Bonuses for job cuts
The news that top Bank of Bermuda executives will get an average of $2 million each in cash and shares if they effect job cuts of 150 staff over the next 14 months has thrown the Bank of Bermuda takeover into a new and unappealing light.
The news has been greeted with shock not only within the bank but in the general community as well.
First, it is necessary to put the arrangement, revealed on Monday in the proxy statement issued to bank shareholders, into perspective.
It is no surprise that the bank will see redundancies. That was made public when the takeover was first announced more than a month ago. And it is likely that the bank can become leaner and meaner and still provide the same range of services.
Nor is it unusual for bank executives to get financial rewards when they effect savings. It is part of the incentive for doing so, in the same way that increasing the bank's revenues and thus contributing to profits should be rewarded.
But it is outside of Bermuda's experience for the aim of the incentives to be put quite so brutally (cut jobs and we will make you rich) and it is disappointing that the bank's top managers would accept such a deal.
The bank says it hopes to make the job reductions through attrition, meaning that when a staff member resigns or retires, he or she will not be replaced by another person.
But if that's not the case, then redundancies will have to be made so that the bank executives can secure their million dollar bonuses.
If that happens, every career that is brought to a premature end will in fact mean, as the Bermuda Sun pointed out, another $17,000 in the pockets of the bank's executives.
That is the only way that this can be seen by employees.
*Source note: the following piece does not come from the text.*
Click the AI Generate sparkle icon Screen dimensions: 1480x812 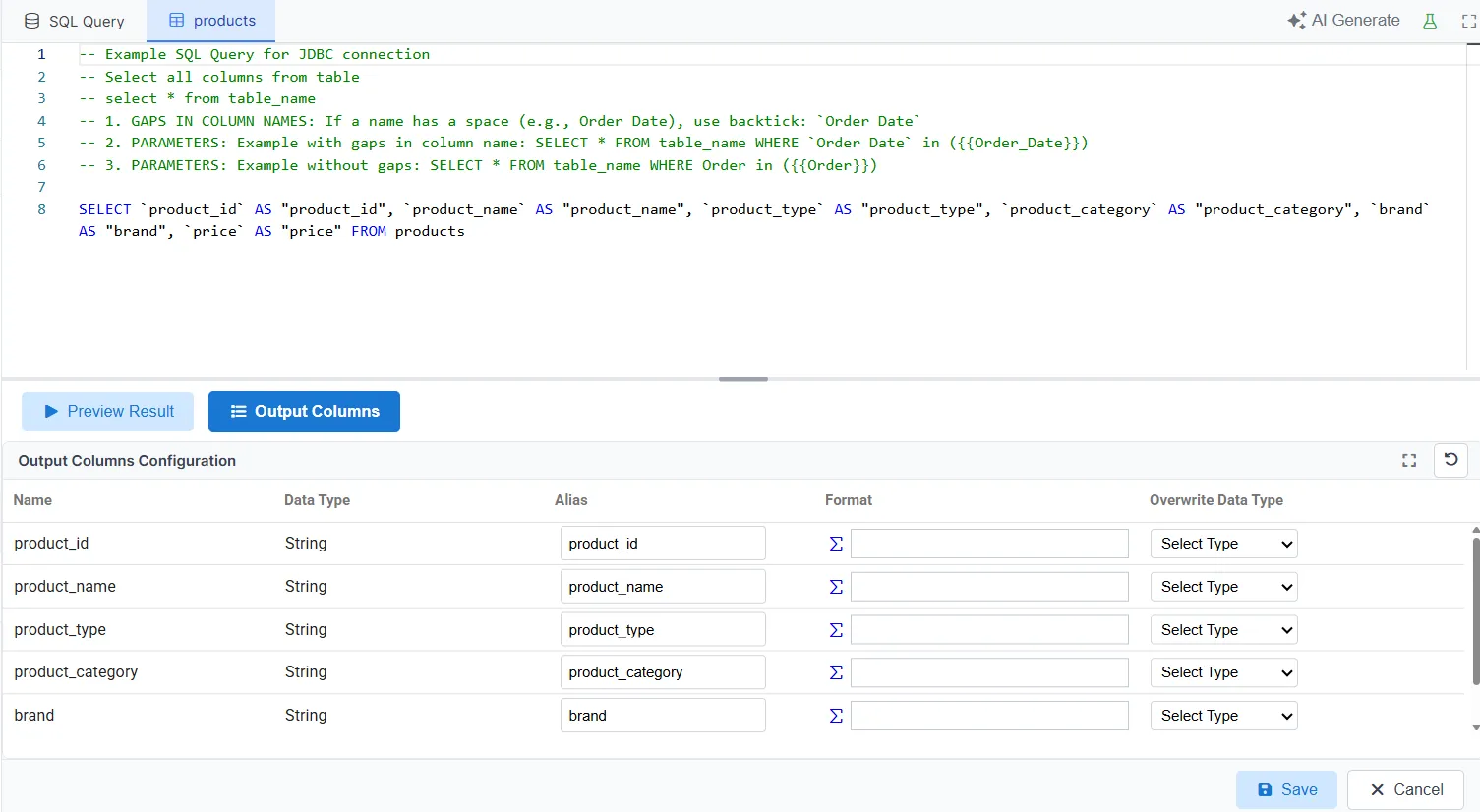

And it isn't even worth hazarding a guess at the damage that will do to the morale of the employees as they find out if they are disposable or if they are among the favoured few "key employees" who must be kept so that the bank's current top management can receive their reward.
Of course, this may be what HSBC, "the world's local bank", wants to engender. Some companies like to have their staff operate in an atmosphere of mutual distrust and internal competition because it makes them more competitive and hungrier to impress the executive floor.
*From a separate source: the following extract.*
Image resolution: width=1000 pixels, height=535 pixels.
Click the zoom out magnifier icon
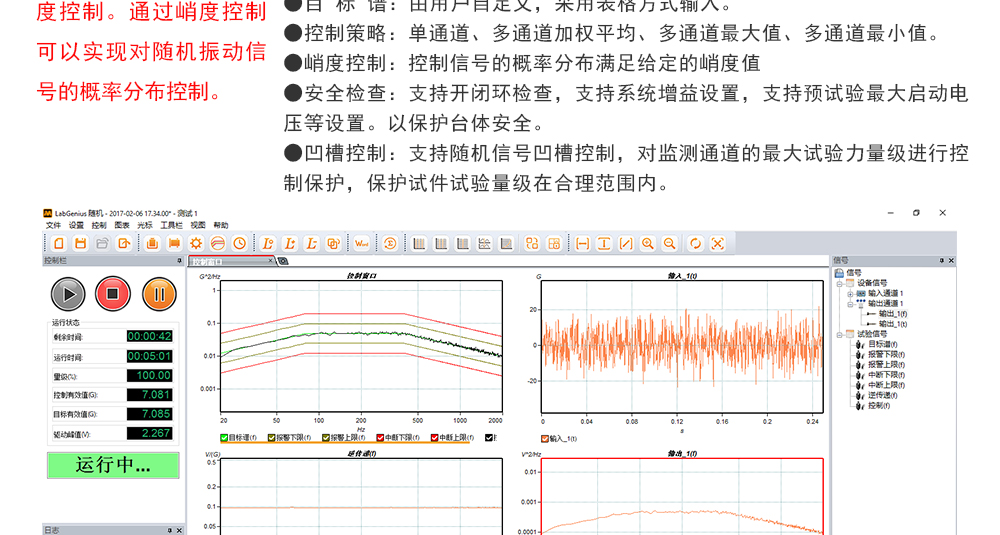tap(669, 244)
In the short term, it might even work. In the long term, it is likely to be a disaster.
Of course, it may be that bank employees, having seen HSBC take the velvet gloves off, will vote with their feet anyway.
That may put the executives in the unfortunate situation of begging some "key employees" to stay at the same time that they may be pushing others out of the door.
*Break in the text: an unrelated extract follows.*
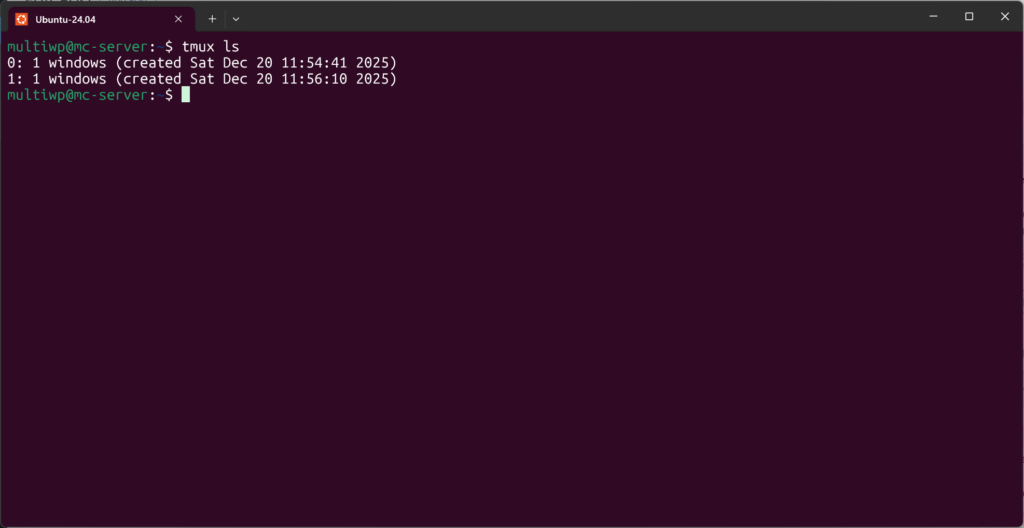Click the word 'tmux' in the command
1024x528 pixels.
coord(198,47)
Whether the pain of that is worth $2 million is unlikely.
If this is "how the real world works", then perhaps the bank, and Bermuda, should keep operating the Bermuda way, which seems positively civilised by comparison.
It has been suggested that the future millionaires at the bank (they stand to make more from the options they also hold) should give their bonuses to charity, or even to some of the people who may lose their jobs. It's not a bad idea.